Hi, everyone! I hope you’re all doing your best to maintain your sanity these days. I told my doctor I’m having trouble sleeping, and she prescribed limiting my news consumption to 10 minutes a day. As if! The only way I could follow her admittedly excellent advice would be to chuck my phone into the ocean. Not gonna happen. But, like many of you, I’m trying to figure it out.
While I don’t know the exact right balance between knowledge and blissful ignorance, I do know there’s one precious thing in our lives that is an antidote to the fear and disbelief and anxiety and depression many of us are currently experiencing. And that is to keep expressing ourselves creatively, especially through our writing.
I bring this up because I worry that when the world is crashing around us, it can be easy to sink into a “why bother?” mindset. To question the relevance of a novel about best friends gone wrong or a memoir about family secrets revealed or a poem about the world’s natural beauty. How can writing projects without an activist bent be meaningful?
As a former columnist and op-ed contributor, I naturally believe in the power of politically oriented writing. And in a different issue of Page Fright, I’m announcing a FREE Zoom workshop on May 10, called “Writing to Make a Difference” - go here for more details and to register.
But I’d also argue that now, right now and for the next few years at least, is exactly when any form of creative writing is most needed.
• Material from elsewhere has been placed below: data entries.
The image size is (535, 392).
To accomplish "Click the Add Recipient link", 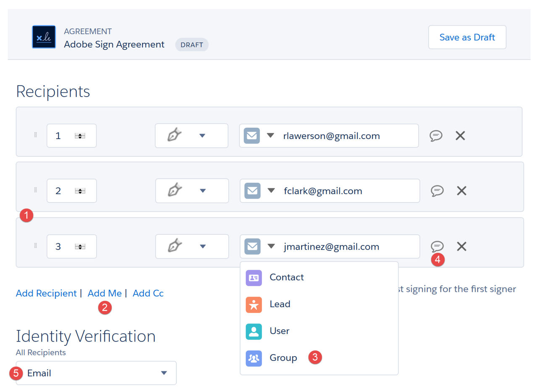I will (x=46, y=293).
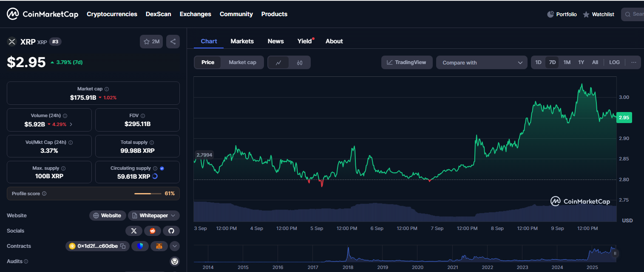Toggle chart to Market cap
Image resolution: width=644 pixels, height=272 pixels.
point(242,62)
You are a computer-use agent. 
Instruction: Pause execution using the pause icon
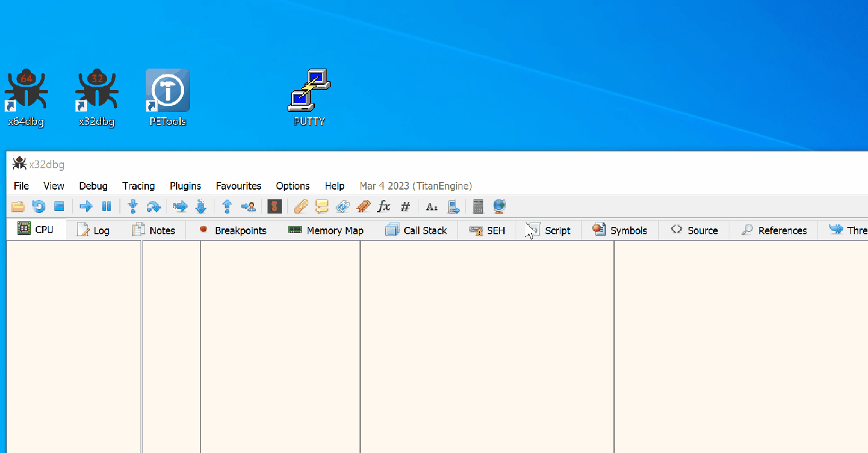tap(106, 206)
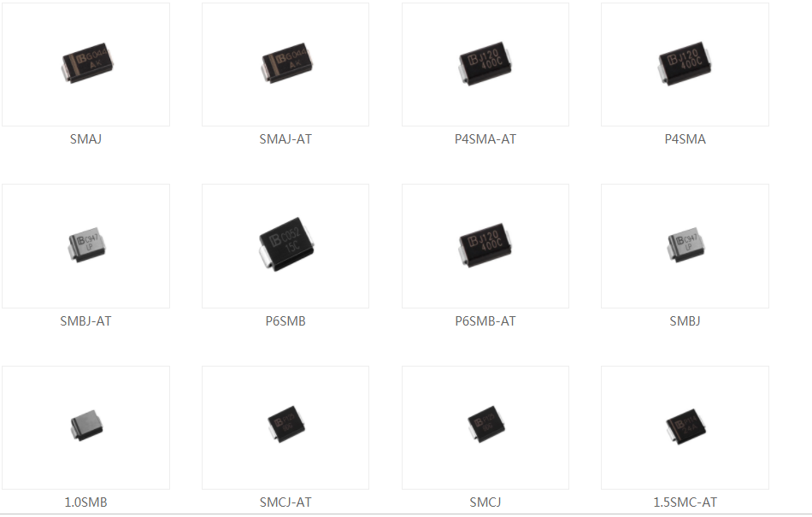
Task: Select the SMCJ-AT component thumbnail
Action: point(285,427)
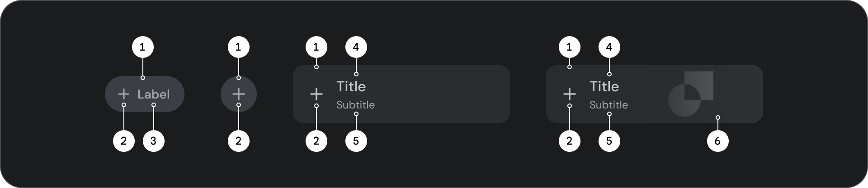The height and width of the screenshot is (188, 868).
Task: Click callout number 2 below the round icon button
Action: coord(238,141)
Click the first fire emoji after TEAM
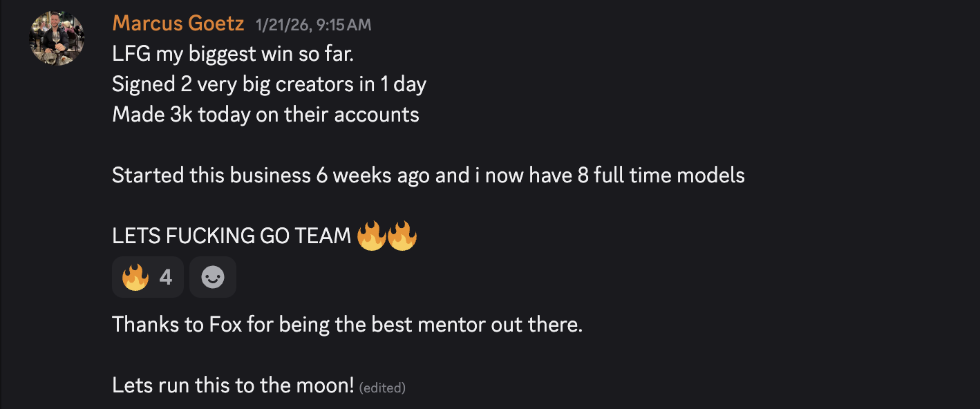This screenshot has height=409, width=980. coord(371,236)
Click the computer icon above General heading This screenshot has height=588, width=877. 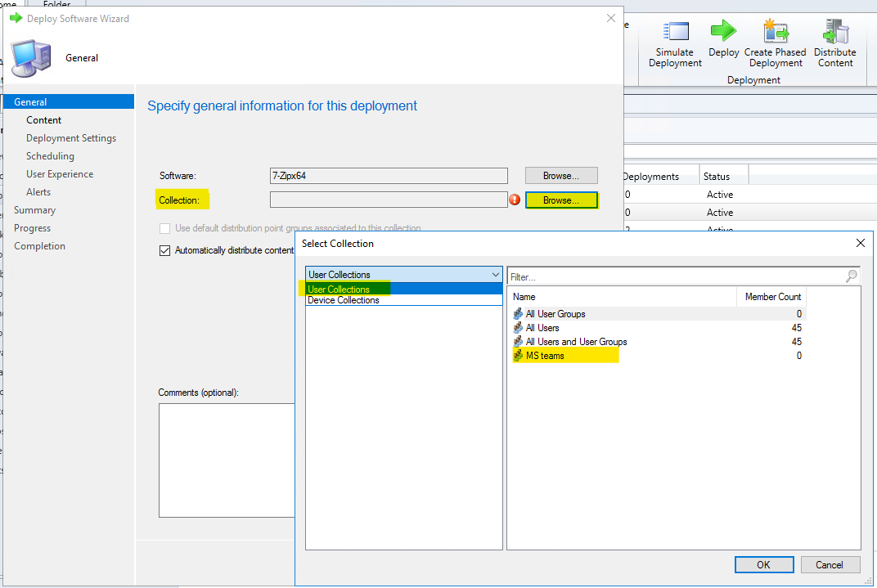click(30, 58)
Keep writing what you started before darkness descended. Start writing the thing that has been tugging at you to be written for years. Don’t stop because you think it doesn’t matter. Believe me, it does.
Keep writing what you want for your own sake. In my book, What’s Your Creative Type?, I include studies, anecdotal stories, and quotable quotes by famous artists and writers pointing to the mental health benefits of creativity. They’re undeniable. One study even claimed it affected people at a cellular level! I was talking with a friend about it, and we both noticed that the days we write, we feel so much better—not just because we accomplished (and didn’t avoid) it, but because we feel immersed in something positive, clearer-headed, lighter, and even more physically fit. I know many of you have this experience, too.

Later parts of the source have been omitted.